The competitive field USG meets on jobs

Gypsum systems often pit USG against CertainTeed, National Gypsum, Georgia‑Pacific, and American Gypsum. In ceilings, Armstrong, Rockfon, and CertainTeed Ceilings are frequent alternatives. For tile backer and cementitious boards, consider James Hardie and National Gypsum’s PermaBase. For self leveling underlayments, Ardex and MAPEI show up in alternates.

Many of these competitors publish EPDs for their flagship lines, so a missing declaration on a USG accessory can tip a spec toward an otherwise equivalent system on projects with sustainability screens. No one wants to lose the room because a small pail lacked paperwork. That’s silly, but it happens.

Why this matters for LEED points and project policy

Under LEED v4.1, the Environmental Product Declarations credit awards 1 to 2 points when teams document qualifying EPDs across a minimum number of permanently installed products, and product specific Type III EPDs are valued more highly in the count (USGBC, 2024) (USGBC EPD Credit Guide, LEED v4.1 MR credit overview). Owners with ESG procurement rules often mirror this logic. When a product lacks a declaration, design teams must use conservative assumptions that penalize selection, so declared products tend to stay in place during value reviews.

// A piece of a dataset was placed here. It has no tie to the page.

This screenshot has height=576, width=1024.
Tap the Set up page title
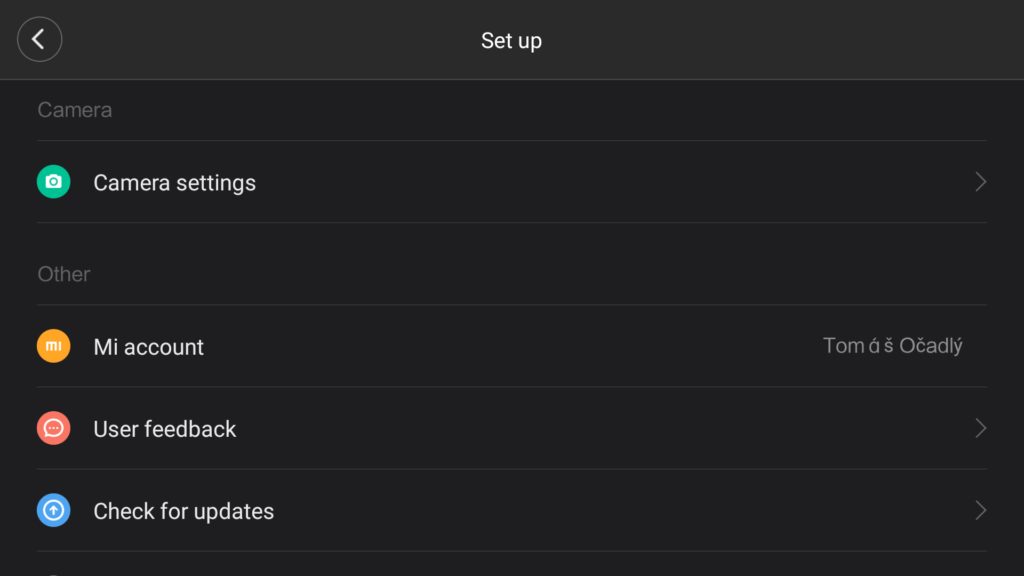point(511,40)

What a smart EPD sprint looks like

Start with a bill of materials from your top three verticals, then rank SKUs by revenue and spec frequency. Map each to the governing PCR and to the plant that actually runs volume. The right LCA partner will do the heavy lifting on data collection across utilities, upstream materials, and packaging, keep plant teams focused, and advise on the program operator that matches your market. A tight sprint can convert a small backlog of high impact SKUs into published, third party verified EPDs with minimal disruption.

Pick the next 12 months of reference data, align on cradle to gate scope unless customers need modules beyond A1 to A3, and publish in batches so your sales and technical teams can talk to customers with confidence.

Bottom line for manufacturers benchmarking USG

USG’s EPD library is broad where it counts, and its public climate targets give extra credibility with owners and GCs who read the fine print (USG, 2025). If you compete with them, closing accessory gaps is your quickest path to parity or advantage. If you are USG, keep the cadence up, especially on joint treatment and other ride along SKUs that still need coverage. The work is boring, methodical, and incredibly valuable, and it definately pays off in the spec room.

Frequently Asked Questions

Does LEED require USG’s products to be certified to achieve points

LEED does not certify products. Projects earn points when enough qualifying EPDs are used across permanently installed products, with product‑specific Type III EPDs weighted more favorably in calculations (USGBC, 2024).

Which USG product families are most consistently covered by current EPDs

Gypsum wallboard families, acoustical ceiling panels, metal grid, cement and structural panels, and self‑leveling underlayments. Accessories like fasteners, specialty tapes, and certain primers tend to lag across the industry.

Where can I find USG’s sustainability commitments and progress

USG publishes its 2030 goals and SBTi‑approved targets on its site, including emission‑reduction percentages and recycling initiatives (USG, 2025) (USG Sustainability Goals).

If a plant makes regional variants, do we need separate EPDs

Often yes. Declarations reflect plant‑specific data. An experienced LCA partner will advise when one EPD can represent multiple sites and when separate declarations are needed for accuracy and credibility.